Diamond arms are regularly solid… and mine stay fairly weak. It often actually troubles me when the bitcoin value drops precipitously. (It’s the sudden excessive of it, I consider, that’s a giant deal… and I discover it exhausting to account for it even in hindsight). I act recklessly, lash out — and never occasionally YOLO into lows with lease cash or different swimming pools of spare money that actually shouldn’t go into bitcoin.
In bull markets, that form of conduct often works to my profit… however at some point it received’t. Morgen Rochard, on one among these limitless appearances on the Bitcoin podcast circuit, hammered dwelling this level. (I typically say that Morgen has, paradoxically, satisfied me to carry much less bitcoin than I do… sleep calmly at night time, be stoic within the face of value strikes, and so on, and so on.)
The extra I study Strategy, the extra I’m warming as much as its many specifically catered merchandise. It makes some semblance of sense for me to personal e.g., STRC for short-term money and STRK for muted bitcoin publicity with money circulate. STRK, financially talking, is like holding bitcoin twice financially eliminated; short-term actions in short-term value could be a lot much less excessive and it might pay me a little bit of further fiat facet earnings.

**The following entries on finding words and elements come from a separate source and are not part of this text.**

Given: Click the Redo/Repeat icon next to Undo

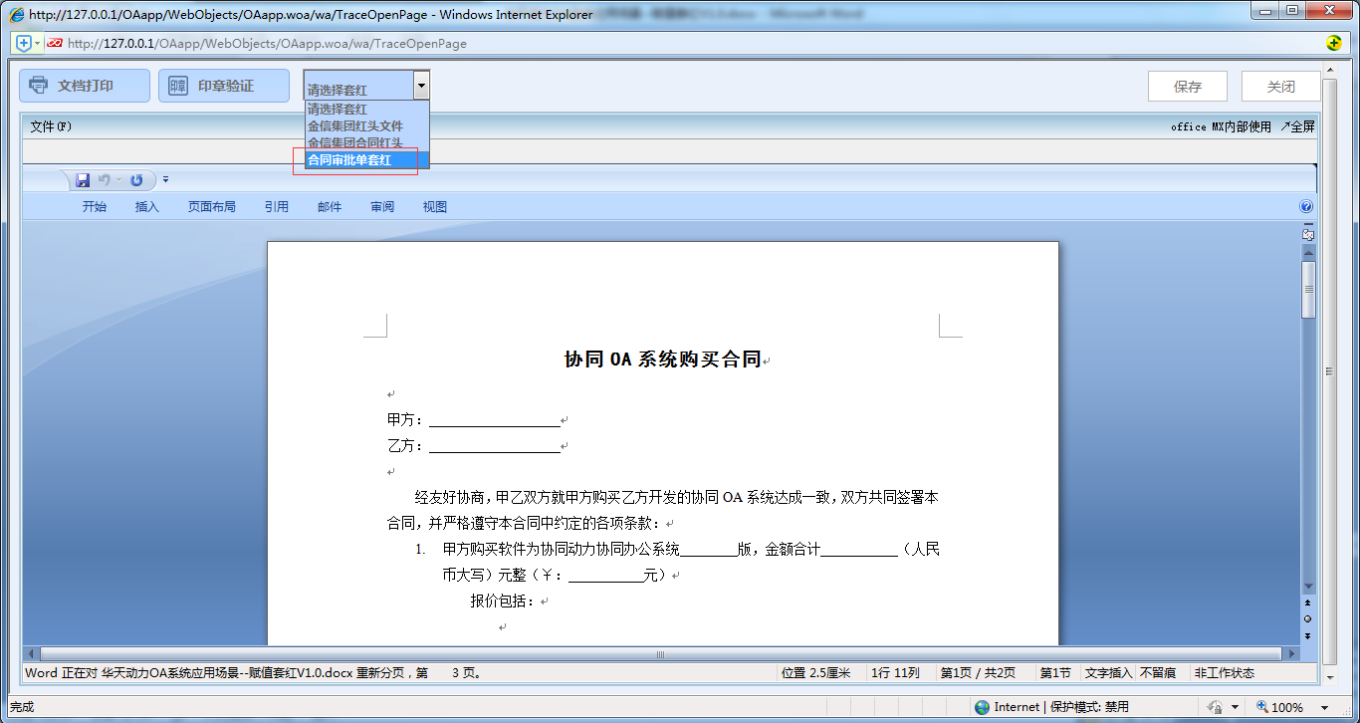Looking at the screenshot, I should click(135, 179).
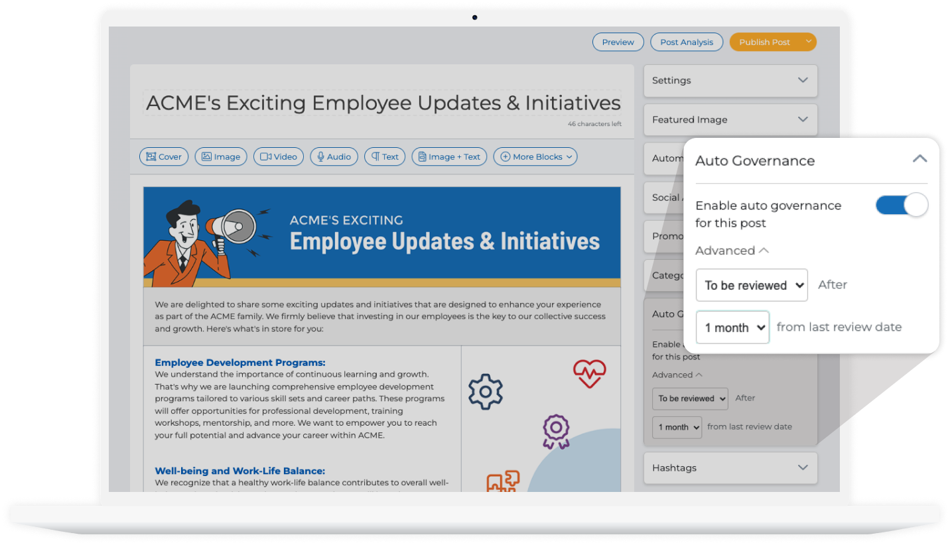Run Post Analysis
Screen dimensions: 950x545
click(x=687, y=42)
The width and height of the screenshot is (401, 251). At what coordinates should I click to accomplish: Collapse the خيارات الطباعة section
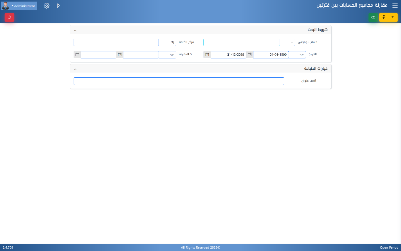75,69
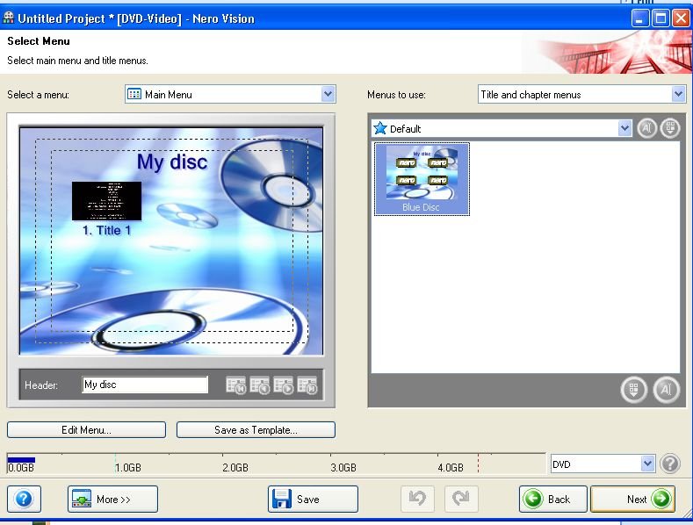
Task: Click Save as Template button
Action: pyautogui.click(x=256, y=430)
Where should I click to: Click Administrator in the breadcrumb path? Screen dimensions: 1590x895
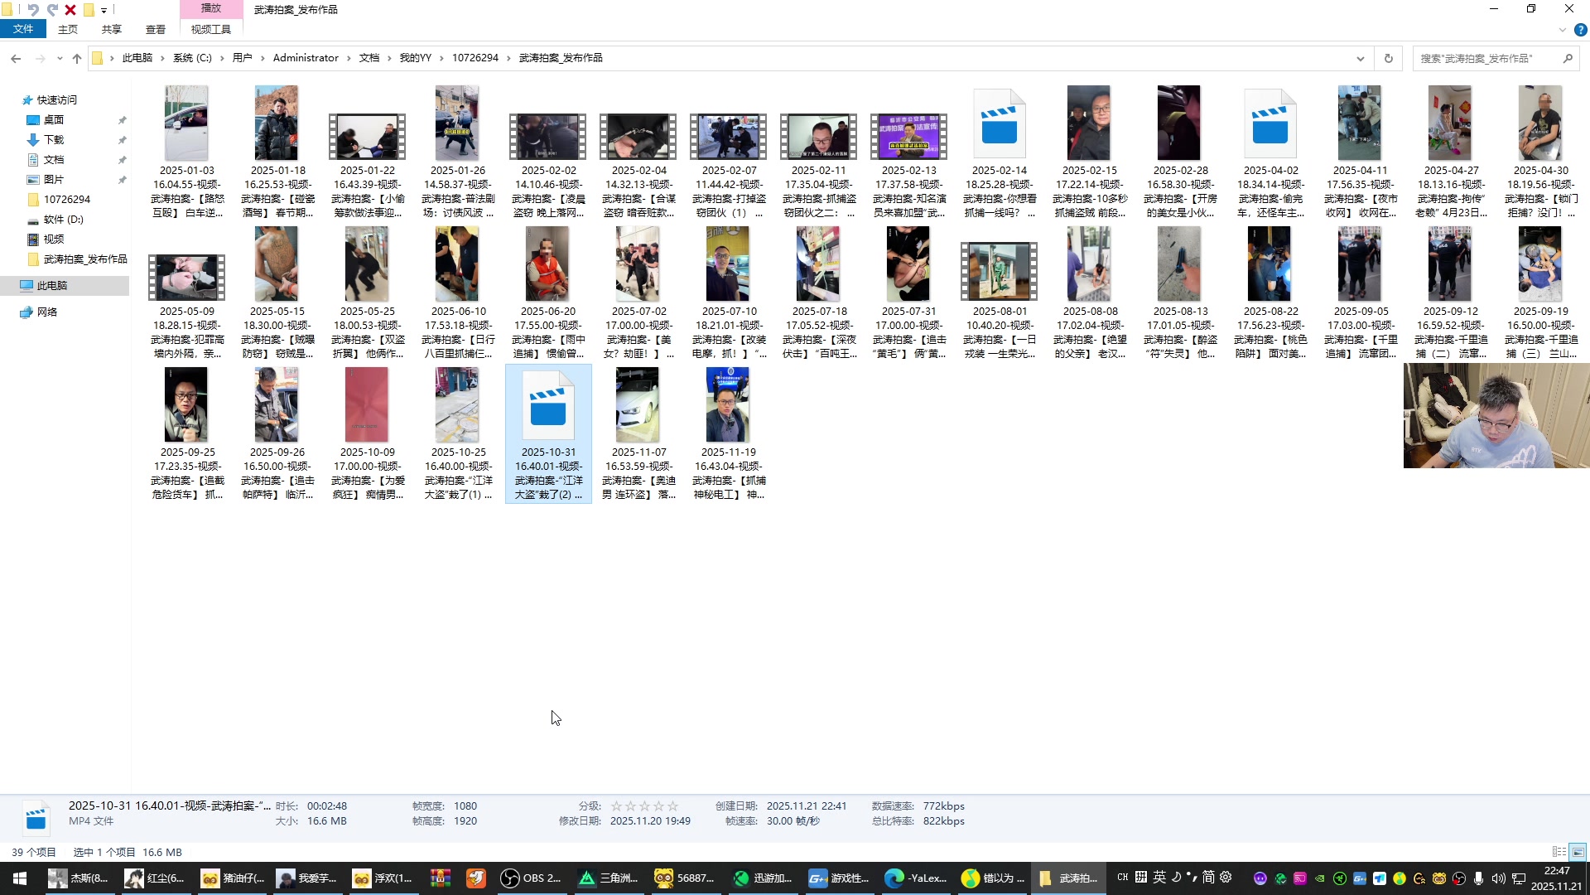[306, 58]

Given that my internet value {and professional} engagements are principally tied to bitcoin and correlated to bitcoin value, having barely much less of my internet value on this one-stop-shop space is smart.
Why Not Just Hold Cash in a High-Yield Savings Account?
Good query. Two causes: they don’t yield very a lot… checks notes… 4.05% on my “high-yield” greenback account. Saylor’s equal product, STRC, targets a price a whole lot of foundation factors above that; and STRK, which within the medium time period approximates bitcoin itself, discounted or amplified by modifications in MSTR’s mNAV (since at MSTR = $1,000, ten STRK converts), at the moment yields over 7%. Second, figuring out myself, I’m fairly certain I’ll simply plunge money balances held in a fiat checking account into bitcoin on the first signal of a major value dump; holding STRC or STRK in a brokerage account would a minimum of elevate the boundaries to that form of imprudent conduct.
You solely actually need to personal two property now.
Bitcoin and $STRC.
Financial planning acquired a complete lot simpler.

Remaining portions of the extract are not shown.